My vote has to go toward Springfield's "1911 Champion(TM) Operator Lightweight." Seriously. They couldn't have come up with a shorter name with less buzz words to describe a 4" 1911 with a rail and alloy frame?

But as ridiculous as the name sounds. I still want one.
 
Maybe someone has already mentioned it, but as much as I love Wilson Combat, I can't stand the name Texas BBQ Special. A real BBQ gun doesn't need that engraved on the slide, it's self-evident.

I also can't stand the name Judge. The gun would still be a turd by any other name, but why stop at judge? I'd call it the Judge, Jury & Executioner Extra Special. Or the Extra-Judicial Elimination Machine.
 
There are some silly names out there, but that's how marketers get attention. There's really only two ways to go. The more professional / governmental clientele need the utilitarian/model number route, like the model 19 (I'll let you decide which), 92FS, 4006TSW, P229, P30SK, 70, 700CDL, M&P9c, 6920, and others that remind me of a Harris bipod model number. Public commentary will never complain that a governmental agency's LEO's/soldiers/etc are using some nondescript firearm (or ammo). Journalists will never make a deal out of such a model, if they report the correct model, that is. As we have seen in the past some journalists even just used "police grade" as a firearm description without elaborating.

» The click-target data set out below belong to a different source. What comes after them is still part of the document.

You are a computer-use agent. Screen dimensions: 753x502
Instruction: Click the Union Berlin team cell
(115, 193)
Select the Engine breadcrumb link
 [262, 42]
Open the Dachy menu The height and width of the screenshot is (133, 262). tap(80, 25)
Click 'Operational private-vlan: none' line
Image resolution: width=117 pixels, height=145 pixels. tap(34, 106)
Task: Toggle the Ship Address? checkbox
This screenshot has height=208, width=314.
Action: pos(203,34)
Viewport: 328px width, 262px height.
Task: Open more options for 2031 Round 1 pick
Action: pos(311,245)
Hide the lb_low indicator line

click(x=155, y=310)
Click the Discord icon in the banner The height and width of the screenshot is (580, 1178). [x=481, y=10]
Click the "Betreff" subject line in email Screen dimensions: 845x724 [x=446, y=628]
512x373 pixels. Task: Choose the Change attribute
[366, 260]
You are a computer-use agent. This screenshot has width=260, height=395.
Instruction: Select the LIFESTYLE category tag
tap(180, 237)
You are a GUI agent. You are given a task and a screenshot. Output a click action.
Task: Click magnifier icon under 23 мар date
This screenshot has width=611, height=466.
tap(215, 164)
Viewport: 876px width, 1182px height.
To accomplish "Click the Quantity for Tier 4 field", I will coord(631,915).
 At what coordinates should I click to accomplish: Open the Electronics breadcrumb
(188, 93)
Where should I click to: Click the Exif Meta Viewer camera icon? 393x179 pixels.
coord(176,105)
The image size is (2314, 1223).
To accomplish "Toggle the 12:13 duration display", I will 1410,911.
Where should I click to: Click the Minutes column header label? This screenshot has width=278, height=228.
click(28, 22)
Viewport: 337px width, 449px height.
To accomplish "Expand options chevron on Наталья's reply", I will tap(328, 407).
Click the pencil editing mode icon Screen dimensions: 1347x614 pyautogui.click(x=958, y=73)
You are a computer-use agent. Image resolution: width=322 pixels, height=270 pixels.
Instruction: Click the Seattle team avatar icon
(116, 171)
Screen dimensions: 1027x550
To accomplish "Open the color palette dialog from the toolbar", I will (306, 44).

Niche products that don't have a government agency marketing for them sell better to private consumers if they have a "paint color name" - something that transcends the model number, like the Wingmaster, Judge, Redhawk Alaskan, the Infidel, the Saint, the Raging Bull, the Black Talon, the Golden Saber, etc. Anything that inspires the buyer to dream about who they could be if they only had this product. Names like these inspire tall tales and lore along the lines of an artifact found in a role-playing video game.

While private consumers will absolutely buy firearms and ammo because a governmental agency uses it, governmental agencies get in trouble when an incident is reported with "paint color names" because a level of misinterpretation has been introduced and will be exploited by journalists. An incident that involves a G22 and Ranger SXT or PDX1 leaves no room to sensationalize anything about the firearm or ammo. Any incident involving a Raging Bull with Black Talon ammo does.